Optimization of heat transfer using V-shaped staggered ribs for BNCT Solid-State Li targets

As a crucial component of the accelerator device, the lithium (Li) target must withstand high-energy proton beam irradiation while effectively dissipating heat. Consequently, cooling the solid Li target for Boron Neutron Capture Therapy (BNCT) has become an urgent issue to address. In this study, V-shaped staggered ribs are incorporated into the top wall of the cooling channel designed for the BNCT neutron target substrate. The effects of rib height, rib angle, and flow direction on the flow field characteristics and heat transfer characteristics of the cooling channel were numerically investigated. The results indicate that the rib height, rib angle, and flow direction strongly affect the pressure drop, average Nusselt number, velocity distribution, and temperature distribution. Compared to smooth channels, the V-shaped rib channel with a rib angle of 60 degrees and a rib height of 2 mm reduced the maximum surface temperature by 48 %, decreasing it from 200 degrees C to 104 degrees C, and achieved a 26 % reduction compared to straight rib channels.
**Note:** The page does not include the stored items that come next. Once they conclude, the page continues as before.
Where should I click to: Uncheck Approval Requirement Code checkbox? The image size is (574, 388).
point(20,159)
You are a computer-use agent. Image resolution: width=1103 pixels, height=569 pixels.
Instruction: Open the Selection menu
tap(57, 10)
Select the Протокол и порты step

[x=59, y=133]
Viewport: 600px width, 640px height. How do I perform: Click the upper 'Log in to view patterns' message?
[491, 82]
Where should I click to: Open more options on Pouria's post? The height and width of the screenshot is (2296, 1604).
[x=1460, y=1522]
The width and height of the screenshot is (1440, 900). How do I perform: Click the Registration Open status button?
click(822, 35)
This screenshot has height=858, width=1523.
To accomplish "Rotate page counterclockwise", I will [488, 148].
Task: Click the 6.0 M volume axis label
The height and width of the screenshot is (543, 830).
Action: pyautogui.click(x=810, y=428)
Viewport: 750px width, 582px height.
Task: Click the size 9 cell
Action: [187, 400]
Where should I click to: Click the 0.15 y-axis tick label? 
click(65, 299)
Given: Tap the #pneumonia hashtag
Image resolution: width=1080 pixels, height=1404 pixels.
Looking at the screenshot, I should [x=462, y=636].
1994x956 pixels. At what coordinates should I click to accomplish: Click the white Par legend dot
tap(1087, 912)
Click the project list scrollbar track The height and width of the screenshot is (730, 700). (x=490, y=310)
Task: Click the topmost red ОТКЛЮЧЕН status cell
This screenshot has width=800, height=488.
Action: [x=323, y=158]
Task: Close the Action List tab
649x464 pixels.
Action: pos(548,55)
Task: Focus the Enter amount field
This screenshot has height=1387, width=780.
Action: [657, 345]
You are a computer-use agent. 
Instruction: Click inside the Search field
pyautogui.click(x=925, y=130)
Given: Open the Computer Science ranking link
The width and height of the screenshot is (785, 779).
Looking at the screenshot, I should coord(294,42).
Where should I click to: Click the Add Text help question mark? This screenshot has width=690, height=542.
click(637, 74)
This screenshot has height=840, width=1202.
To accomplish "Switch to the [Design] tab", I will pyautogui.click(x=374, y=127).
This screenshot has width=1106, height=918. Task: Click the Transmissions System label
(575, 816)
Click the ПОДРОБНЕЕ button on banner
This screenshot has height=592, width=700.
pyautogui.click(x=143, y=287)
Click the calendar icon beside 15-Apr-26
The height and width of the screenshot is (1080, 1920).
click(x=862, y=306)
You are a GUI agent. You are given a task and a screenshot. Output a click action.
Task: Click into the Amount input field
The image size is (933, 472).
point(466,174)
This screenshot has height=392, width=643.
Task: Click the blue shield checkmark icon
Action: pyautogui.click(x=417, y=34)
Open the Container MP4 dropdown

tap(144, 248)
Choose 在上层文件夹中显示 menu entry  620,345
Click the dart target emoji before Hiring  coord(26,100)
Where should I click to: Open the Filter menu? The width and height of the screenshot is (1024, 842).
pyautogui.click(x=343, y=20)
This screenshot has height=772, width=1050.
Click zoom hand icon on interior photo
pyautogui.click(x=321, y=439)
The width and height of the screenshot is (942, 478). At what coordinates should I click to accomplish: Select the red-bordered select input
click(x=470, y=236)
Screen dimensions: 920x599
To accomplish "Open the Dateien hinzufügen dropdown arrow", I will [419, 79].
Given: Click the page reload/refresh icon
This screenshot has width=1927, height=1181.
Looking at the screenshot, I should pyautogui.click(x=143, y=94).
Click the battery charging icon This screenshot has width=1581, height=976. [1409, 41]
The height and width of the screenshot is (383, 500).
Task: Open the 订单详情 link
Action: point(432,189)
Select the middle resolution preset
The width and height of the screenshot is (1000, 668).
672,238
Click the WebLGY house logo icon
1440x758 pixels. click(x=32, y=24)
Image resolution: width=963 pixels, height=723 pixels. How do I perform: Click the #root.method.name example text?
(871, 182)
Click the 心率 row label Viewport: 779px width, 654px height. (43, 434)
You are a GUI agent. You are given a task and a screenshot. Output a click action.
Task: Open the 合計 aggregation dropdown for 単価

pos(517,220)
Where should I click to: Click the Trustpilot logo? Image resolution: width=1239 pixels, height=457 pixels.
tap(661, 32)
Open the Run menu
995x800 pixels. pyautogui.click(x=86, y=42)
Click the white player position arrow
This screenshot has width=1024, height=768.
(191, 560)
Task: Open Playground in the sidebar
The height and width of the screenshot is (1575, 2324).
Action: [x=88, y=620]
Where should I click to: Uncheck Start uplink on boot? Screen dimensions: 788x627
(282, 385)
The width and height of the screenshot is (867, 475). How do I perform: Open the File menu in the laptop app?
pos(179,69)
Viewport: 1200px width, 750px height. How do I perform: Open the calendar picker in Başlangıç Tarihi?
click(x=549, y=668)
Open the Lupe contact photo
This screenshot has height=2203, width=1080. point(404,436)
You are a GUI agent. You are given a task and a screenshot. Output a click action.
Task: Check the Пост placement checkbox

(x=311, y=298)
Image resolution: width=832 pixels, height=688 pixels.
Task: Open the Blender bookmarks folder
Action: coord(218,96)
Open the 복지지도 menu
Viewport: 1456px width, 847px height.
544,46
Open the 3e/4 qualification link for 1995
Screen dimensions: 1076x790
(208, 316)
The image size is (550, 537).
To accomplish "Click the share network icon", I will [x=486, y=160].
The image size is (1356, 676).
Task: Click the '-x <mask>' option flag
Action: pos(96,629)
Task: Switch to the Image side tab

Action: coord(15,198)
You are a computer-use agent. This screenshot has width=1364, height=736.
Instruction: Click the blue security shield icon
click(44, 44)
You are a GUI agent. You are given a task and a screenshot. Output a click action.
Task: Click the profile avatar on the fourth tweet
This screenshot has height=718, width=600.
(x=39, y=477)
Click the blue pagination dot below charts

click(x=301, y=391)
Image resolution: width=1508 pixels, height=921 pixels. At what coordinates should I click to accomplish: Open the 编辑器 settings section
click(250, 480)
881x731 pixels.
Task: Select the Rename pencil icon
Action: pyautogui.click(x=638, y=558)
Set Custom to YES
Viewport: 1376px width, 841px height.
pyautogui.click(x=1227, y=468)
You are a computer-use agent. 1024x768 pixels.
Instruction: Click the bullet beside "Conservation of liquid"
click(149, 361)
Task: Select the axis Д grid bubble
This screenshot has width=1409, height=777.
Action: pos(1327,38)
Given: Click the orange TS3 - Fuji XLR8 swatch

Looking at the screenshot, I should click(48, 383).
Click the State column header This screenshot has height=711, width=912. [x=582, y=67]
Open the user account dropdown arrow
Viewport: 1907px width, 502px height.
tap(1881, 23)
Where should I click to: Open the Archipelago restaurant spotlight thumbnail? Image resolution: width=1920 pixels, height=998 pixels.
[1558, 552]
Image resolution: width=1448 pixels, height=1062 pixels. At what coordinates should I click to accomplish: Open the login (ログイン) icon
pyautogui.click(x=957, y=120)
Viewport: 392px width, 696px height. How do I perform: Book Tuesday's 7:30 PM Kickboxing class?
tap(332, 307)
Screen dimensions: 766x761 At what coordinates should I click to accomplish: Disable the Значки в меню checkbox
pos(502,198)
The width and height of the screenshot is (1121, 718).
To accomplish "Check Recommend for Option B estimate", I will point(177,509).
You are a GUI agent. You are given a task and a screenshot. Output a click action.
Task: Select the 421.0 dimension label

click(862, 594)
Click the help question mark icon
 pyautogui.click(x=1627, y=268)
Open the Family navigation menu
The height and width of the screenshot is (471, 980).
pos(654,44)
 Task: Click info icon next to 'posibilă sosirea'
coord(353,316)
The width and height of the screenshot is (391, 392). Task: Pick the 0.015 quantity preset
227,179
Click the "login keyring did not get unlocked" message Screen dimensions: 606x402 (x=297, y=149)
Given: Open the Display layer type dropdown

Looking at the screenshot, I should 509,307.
Furthermore, the maximum surface temperature can be further minimized by employing backward flow at a specific rib height. While backward flow lowers the temperature, it slightly compromises thermal-hydraulic performance. By effectively reducing surface temperature and enhancing thermal management under high-energy proton beam irradiation, this design minimizes thermal stresses and improves the operational stability and lifespan of BNCT solid-state Li targets, providing a reliable solution for clinical applications.